29 - hoping that I stored everything correctly...

27!! So what do you think is the pass mark?

29.

I got 23. Is that enough? Was the pass mark 22 last sitting?

15. Man, this test sucks. I fell for the trick answer too many times. Oh well.

How did the popular answer key do?

28.

***

21 Here...(grumble) hey 4xC4L, can I inherit your Username when you're done with it?

I got a 21. ( I think ) Therefore, I am also hoping for a pass score of 21...but I doubt it.

On 2001-11-07 13:35, Casual Bookworm wrote:
21 Here...(grumble) hey 4xC4L, can I inherit your Username when you're done with it?

No way, I want it!

Good job, Hagbard!

Looks like you will be joining me for Part 7 in the spring!

I hope so Lara. I worry about counting my eggs right now though.

I'm unable to access the SOA website. Could someone please post the aswers here?

Course 4: November 2001 -41- STOP
Test Item Key
1 B
2 E
3 B
4 B
5 B
6 E
7 C
8 D
9 A
10 A
11 D
12 A
13 B
14 E
15 C
16 E
17 E
18 E
19 B
20 B
21 D
22 B
23 D
24 C
25 A
26 C
27 C
28 A
29 E
30 C
31 D
32 B
33 D
34 D
35 D
36 A
37 E
38 B
39 E
40 C

On 2001-11-07 13:35, Casual Bookworm wrote:
21 Here...(grumble) hey 4xC4L, can I inherit your Username when you're done with it?


Well, I got 16 right. So far, I've had a 4, 5, 3 and this time probably a 2 or 3. So I think I'll be holding on to my title of shame. :sad:

Popular vs. actual didn't do to well.

"blue misses" - popular choice was between 40 and 60%
#2 - 22% chose correctly, 54% chose the most popular wrong answer (22-54)
#6 - 15-48
#14- 14-40
#17- 25-45
#27- 40-44

"red misses" - popular choice was more than 60%
#23- 22-62

"black misses" - popular choice was less than 40%
#24- 5-32 (5%!!!! of the 59 got it right!)
#35- 18-34

Was anyone protesting #24? Or do you know why the answers are wrong?

I would like to protest #24 because I didn't get it right. I would also like to protest #6 because E makes no sense to me. The first choice sounds much better. I say throw em both out & throw out #1 as well since I f****ed up that calculation somehow. Someone please explain #24 & #6 to me. Thanks.

How I thought about the reason that E is right and A is wrong for # 6 is that you have fitted F(x) > real F(x) on the right tail. That means (1 - fitted F(x)) < (1 - real F(x)), and fitted S(x) < real S(x). So the fitted distribution is too thin on the right.

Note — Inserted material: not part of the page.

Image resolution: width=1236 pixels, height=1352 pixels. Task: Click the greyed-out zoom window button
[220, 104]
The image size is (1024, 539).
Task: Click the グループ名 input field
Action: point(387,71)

We could always complain about questions. For instance, the simulation question where they asked the number of simulations. Personally, I derived both answers (800 and 1000) and decided to go with 800, wrongly. I'm pissed off. This is what I despise about the exams. They test not only the knowledge, but they set traps in which we could fall even if we understand the subject.

I even went to a Mahler seminar and asked him when to use n or n-1 in such simulation or credibility questions. His reply was: "it shouldn't make a difference in the answer choice. A good setup for range of answers would include both answers in the same range."

So there you have it. I'm OK because I got more than enough to pass, but if I had 21 or 22 and dodging such a glitch would have made me successful, I'd be livid. I fully understand your frustrations.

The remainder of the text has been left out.